Fees of Stockholders’ Agent, Etc. The Stockholders’ Agent shall be entitled to a fee of $50,000 per year for service in such capacity; provided, however, that in the event that the Stockholders’ Agent devotes more than 200 hours to service in such capacity during such period, the Stockholders’ Agent shall be entitled to a fee of $250 per each hour in excess of 200 hours during such period. Immediately prior to the Effective Date of the Merger, the Company shall deposit with Parent $300,000 from which Parent will, upon written request by the Stockholders’ Agent, pay the Stockholders’ Agent’s annual fee and pay to the Stockholders’ Agent (or his legal counsel or accountant, if the Stockholders’ Agent so designates in the written notice to Parent) any other fees and expenses incurred by the Stockholders’ Agent hereunder (including, but not limited to, one-half of the fees and expenses of the Balance Sheet Independent Accountant or Independent Accountant, if any); provided that the aggregate amount so requested by the Stockholders’ Agent hereunder shall in no event exceed $300,000; and provided further that, in the event that upon final determination of the payments payable under Section 2.4 of this Agreement, the Stockholders’ Agent has made written requests for payment aggregating less than $300,000, the Stockholders’ Agent shall have the right to request, in writing, that the difference between $300,000 and the aggregate amount for which the Stockholders’ Agent made written requests for payment be paid to the Stockholders’ Agent (or his legal counsel or accountant, if he so designates in the written notice to Parent) for the sole purpose of making a pro rata disbursement of such amount to the holders of the CVRs. The parties acknowledge that Parent shall have no liability for either the holding or disbursement of any funds under this arrangement.

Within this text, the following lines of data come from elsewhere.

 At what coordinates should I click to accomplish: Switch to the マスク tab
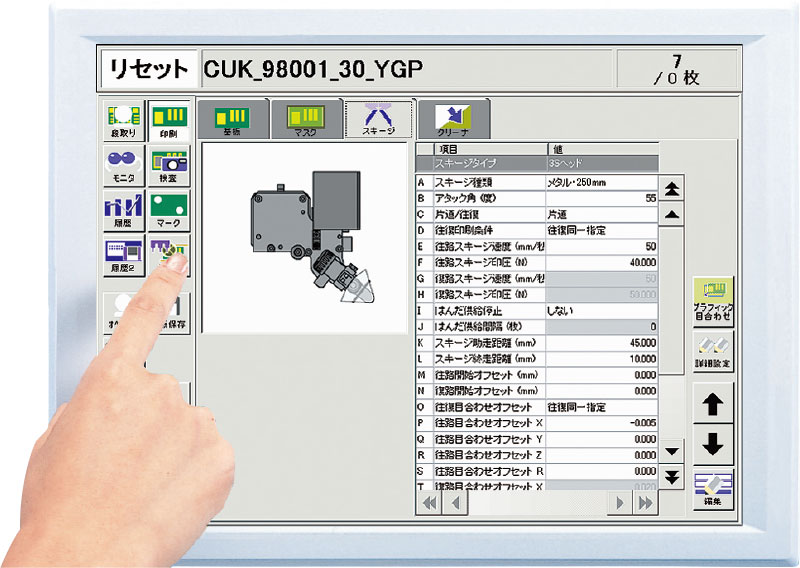pyautogui.click(x=304, y=120)
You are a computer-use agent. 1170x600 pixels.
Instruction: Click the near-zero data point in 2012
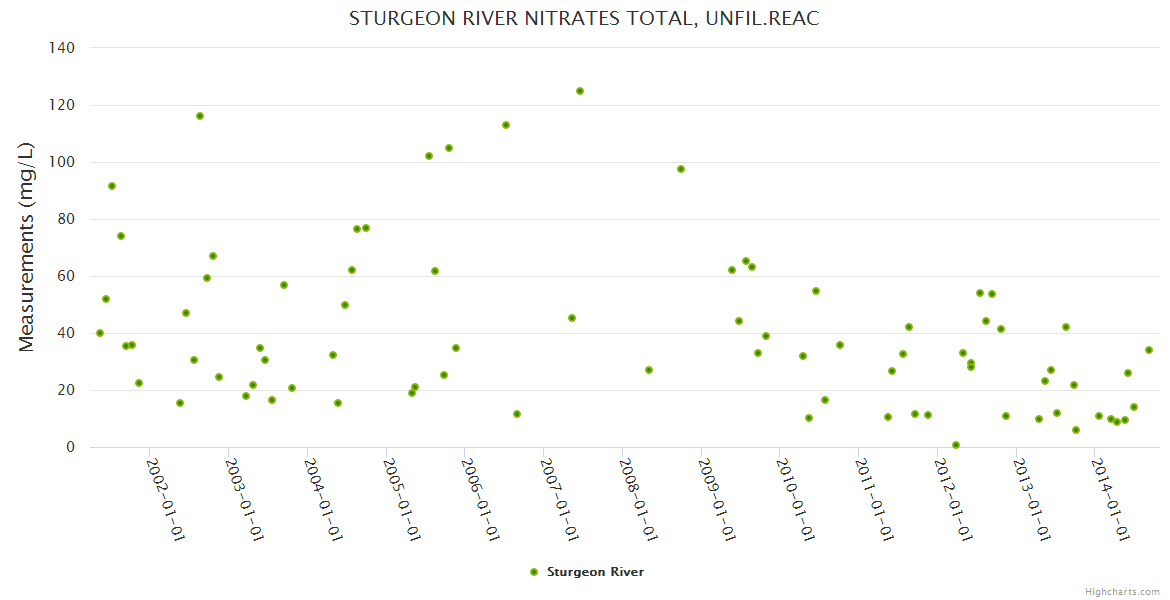pos(956,445)
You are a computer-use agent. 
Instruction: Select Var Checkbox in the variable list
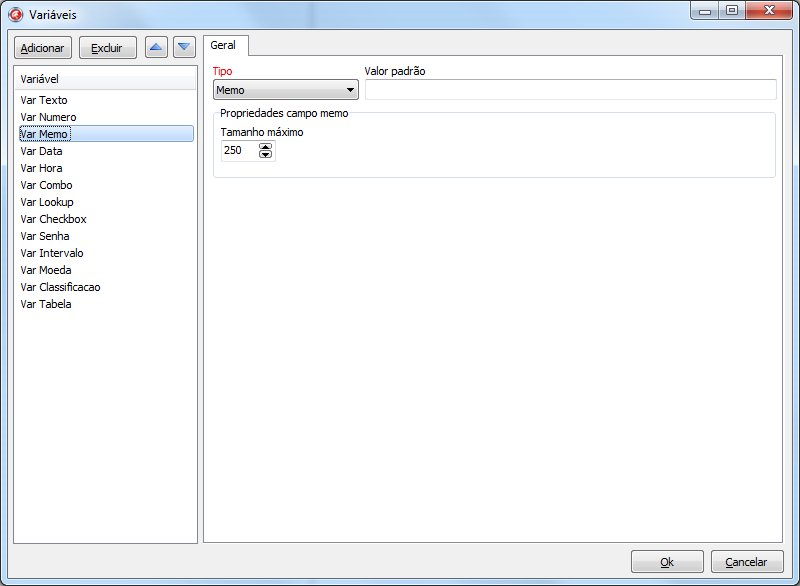[53, 219]
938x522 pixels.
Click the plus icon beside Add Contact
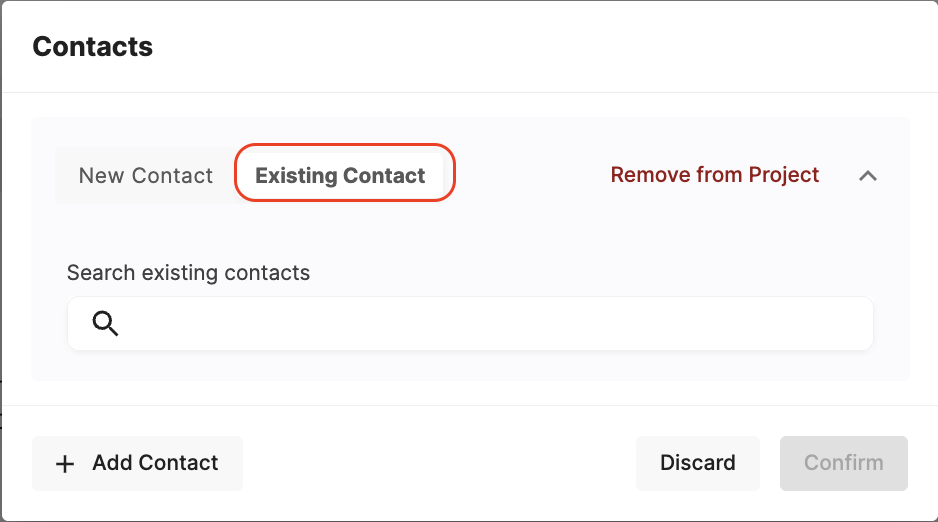[x=65, y=464]
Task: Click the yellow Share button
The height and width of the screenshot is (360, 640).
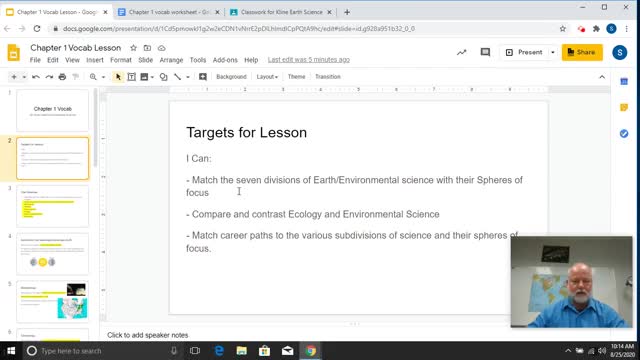Action: (582, 52)
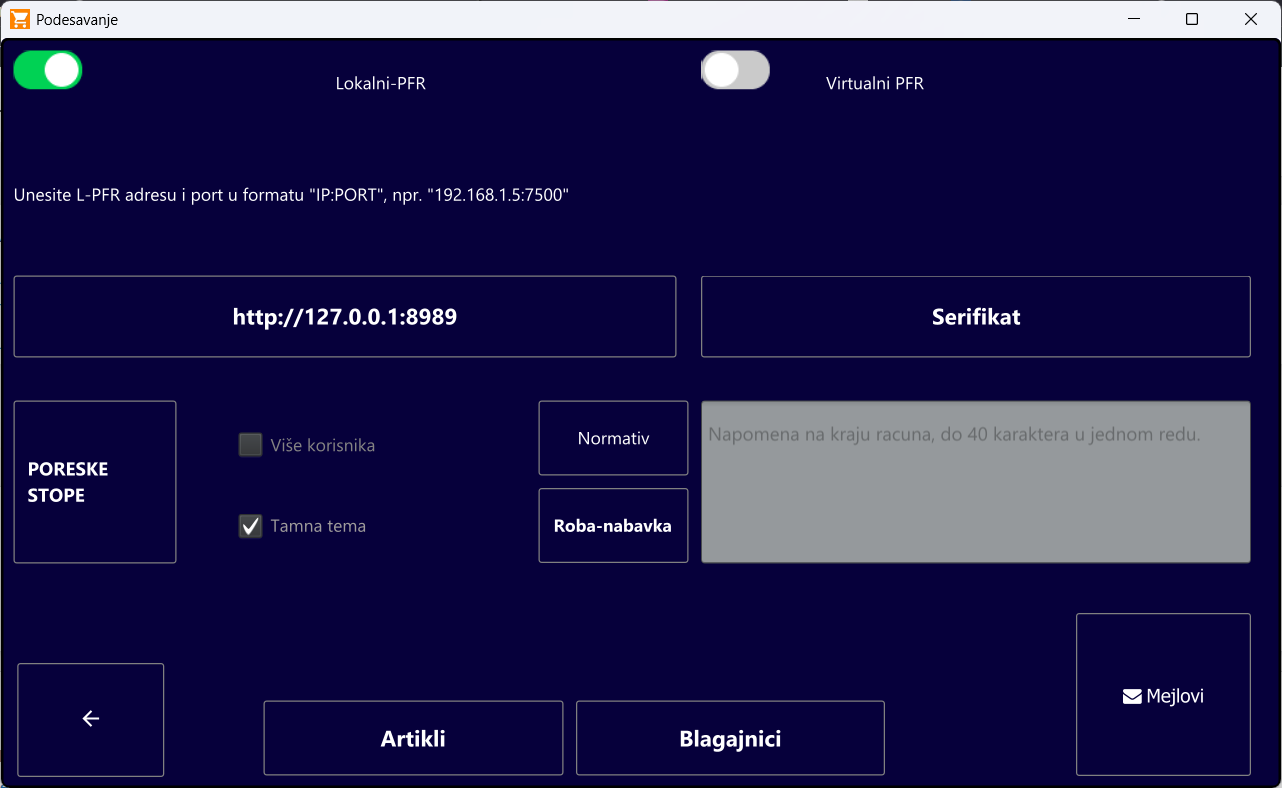The width and height of the screenshot is (1282, 788).
Task: Go back using the left arrow button
Action: (x=91, y=719)
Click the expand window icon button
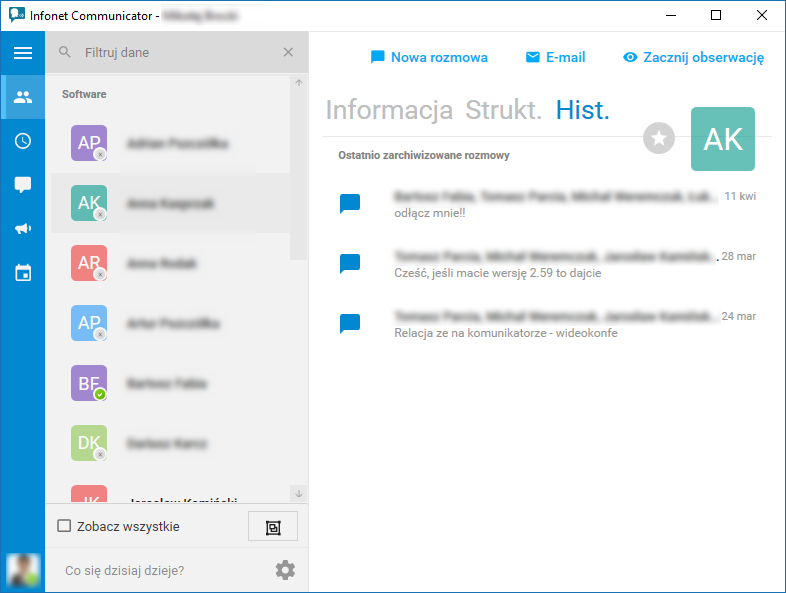 click(x=273, y=526)
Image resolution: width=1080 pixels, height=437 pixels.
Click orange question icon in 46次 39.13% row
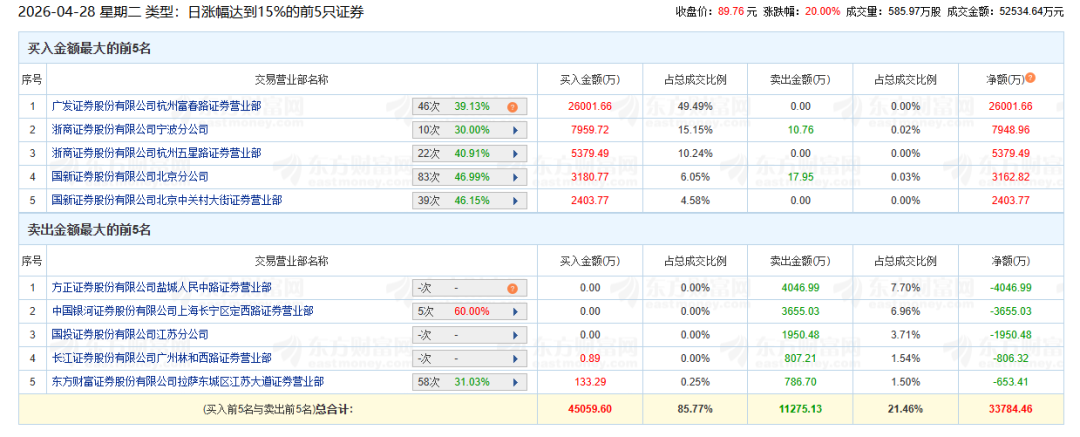pyautogui.click(x=512, y=106)
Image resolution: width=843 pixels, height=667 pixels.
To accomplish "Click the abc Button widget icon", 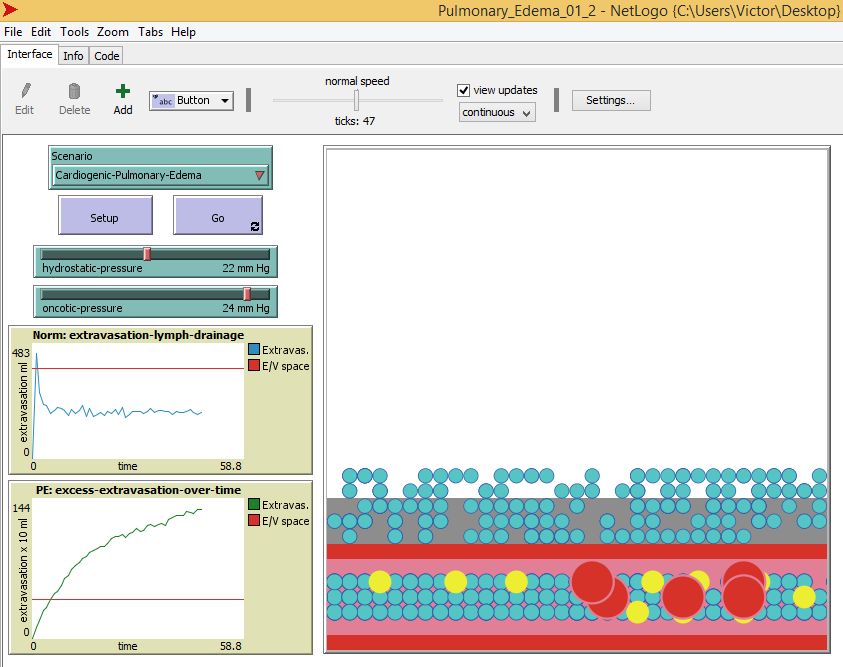I will coord(163,101).
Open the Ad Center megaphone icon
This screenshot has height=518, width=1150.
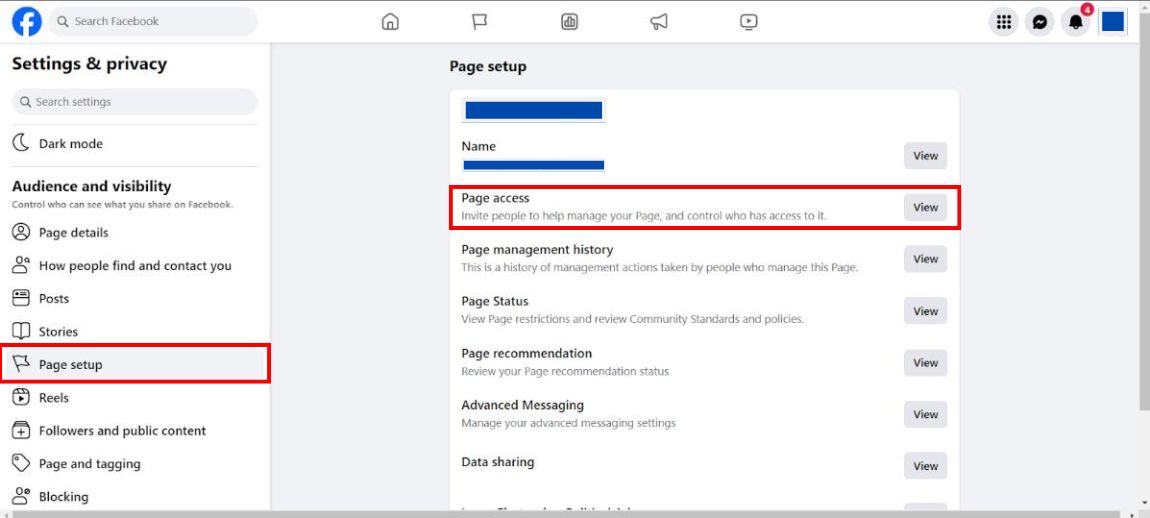click(x=659, y=22)
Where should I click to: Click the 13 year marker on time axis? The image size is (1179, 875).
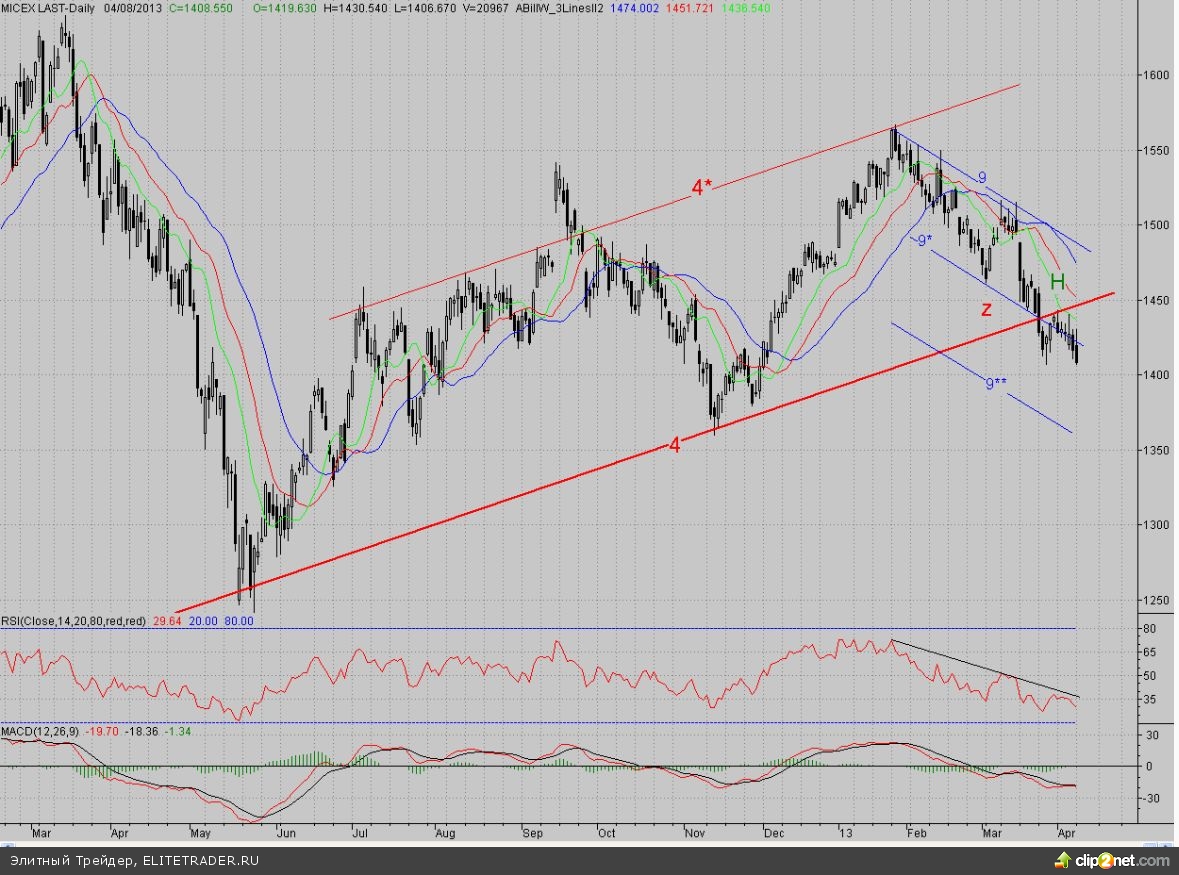[x=844, y=830]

In the event that the Stockholders’ Agent’s fees and expenses (including any third party fees and expenses payable by the Stockholders’ Agent hereunder) exceed $300,000, then Parent shall pay and deduct from the Earnout Payment Amount, if any, an amount equal to the lesser of (1) the Aggregate Earnout Payment Amount (excluding any deduction set forth in subsection (F) of the definition of “Aggregate Earnout Payment Amount”) and (2) any fees and expenses of the Stockholders’ Agent (including any third party fees and expenses payable by the Stockholders’ Agent hereunder) in excess of $300,000.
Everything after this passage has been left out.